We see none of this in Stone’s screed. But shy the nation’s most radioactive bake sale, no one will ever finance another big US nuke.
Instead, Stone diverts us to the fantasy land of Small Modular Reactors, whose best case deployments are envisioned for December 2029. Their pushers posit thousands of these warhead-equivalent heat-makers buried throughout the land.
But even at the get-go they face soaring costs and complex licensing problems. Even at current pie-in-the-sky guesstimates, SMRs can never compete with renewables.
So while Stone hypes “nuclear energy” as a way to cool the planet, no big or small reactors can come on line until the 2030s.
Which leaves the industry just one lifeline—-to keep all the existing reactors operating, no matter their internal decay or market failures…at least until the next one explodes.
Except for the two shaky new ones at Vogtle and one more at Watts Bar, Tennessee, that opened in 2016, the 94 US nukes average around 40 years of age. Each is cursed with structural, operational, staffing, administrative, financial, waste management and other downfalls.

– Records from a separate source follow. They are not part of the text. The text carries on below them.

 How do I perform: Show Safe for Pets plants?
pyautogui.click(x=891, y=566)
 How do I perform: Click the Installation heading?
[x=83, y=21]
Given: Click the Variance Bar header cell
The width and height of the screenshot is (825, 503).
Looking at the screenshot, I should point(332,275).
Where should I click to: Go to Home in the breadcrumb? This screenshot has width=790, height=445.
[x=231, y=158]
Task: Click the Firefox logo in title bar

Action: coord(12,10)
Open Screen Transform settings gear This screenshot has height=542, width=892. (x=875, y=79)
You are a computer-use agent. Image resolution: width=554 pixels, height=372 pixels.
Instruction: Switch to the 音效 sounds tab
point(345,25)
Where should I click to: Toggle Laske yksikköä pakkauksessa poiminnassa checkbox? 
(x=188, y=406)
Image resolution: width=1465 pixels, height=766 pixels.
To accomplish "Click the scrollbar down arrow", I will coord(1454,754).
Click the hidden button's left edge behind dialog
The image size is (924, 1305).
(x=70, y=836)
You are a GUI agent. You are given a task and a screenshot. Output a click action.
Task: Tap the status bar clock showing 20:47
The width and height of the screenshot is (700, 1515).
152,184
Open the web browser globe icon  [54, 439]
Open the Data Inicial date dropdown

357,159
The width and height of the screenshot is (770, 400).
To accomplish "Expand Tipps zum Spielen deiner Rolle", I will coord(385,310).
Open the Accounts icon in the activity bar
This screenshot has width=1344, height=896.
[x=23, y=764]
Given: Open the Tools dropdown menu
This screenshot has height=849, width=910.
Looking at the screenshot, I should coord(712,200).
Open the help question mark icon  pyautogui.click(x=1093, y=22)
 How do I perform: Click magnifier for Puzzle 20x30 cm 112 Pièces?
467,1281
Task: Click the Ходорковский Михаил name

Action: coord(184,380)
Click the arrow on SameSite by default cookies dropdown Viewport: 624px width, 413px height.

Even if all goes well, they can’t hope to compete as a whole with renewables, whose prices continue to plummet while efficiency rises.
So with no new big reactors in the pipeline, and small ones dubiously projected for the 2030s, and renewables blowing all other sources out of the market, the only tangible impact of Mr. Stone’s immediate atomic advocacy is to slash regulations at the existing, already uninsured nukes.
And that’s the biggest horror story Oliver Stone has ever hidden.
Stone built much of his career bravely fighting the Warren Commission’s delusional version of the JFK assassination.
Now he peddles the Nuclear Regulatory Commission’s delusional aversion to reactor safety.
Suffice it to say that after six-plus decades, the uninsured industry the NRC is meant to regulate has YOU holding the radioactive bag for its fallout and waste.
And that far too much of your tax-payer money is going to fund dangerous, expensive old nukes that should’ve shut long ago.
Thus they continue to operate primarily as a funnel for the weapons industry’s war head material and trained personnel.
And we must ask: when the next quake/tsunami turns Diablo Canyon to seething rubble, when Davis-Besse blows its faulty top, when Seabrook’s concrete crumbles, when Palo Verde runs out of cooling water, when Prairie Island heats and poisons the entire Mississippi, will the next excruciating Oliver Stone “documentary” soft-pedal all that fallout for our children and theirs?
Must we now mourn the turning of a great truth-teller while quaking downwind from the dangerous, decrepit, deteriorating, outmoded, over-priced Bomb-Making reactors whose escalating insanity this oh-so-boring screed tries to hide in plain sight?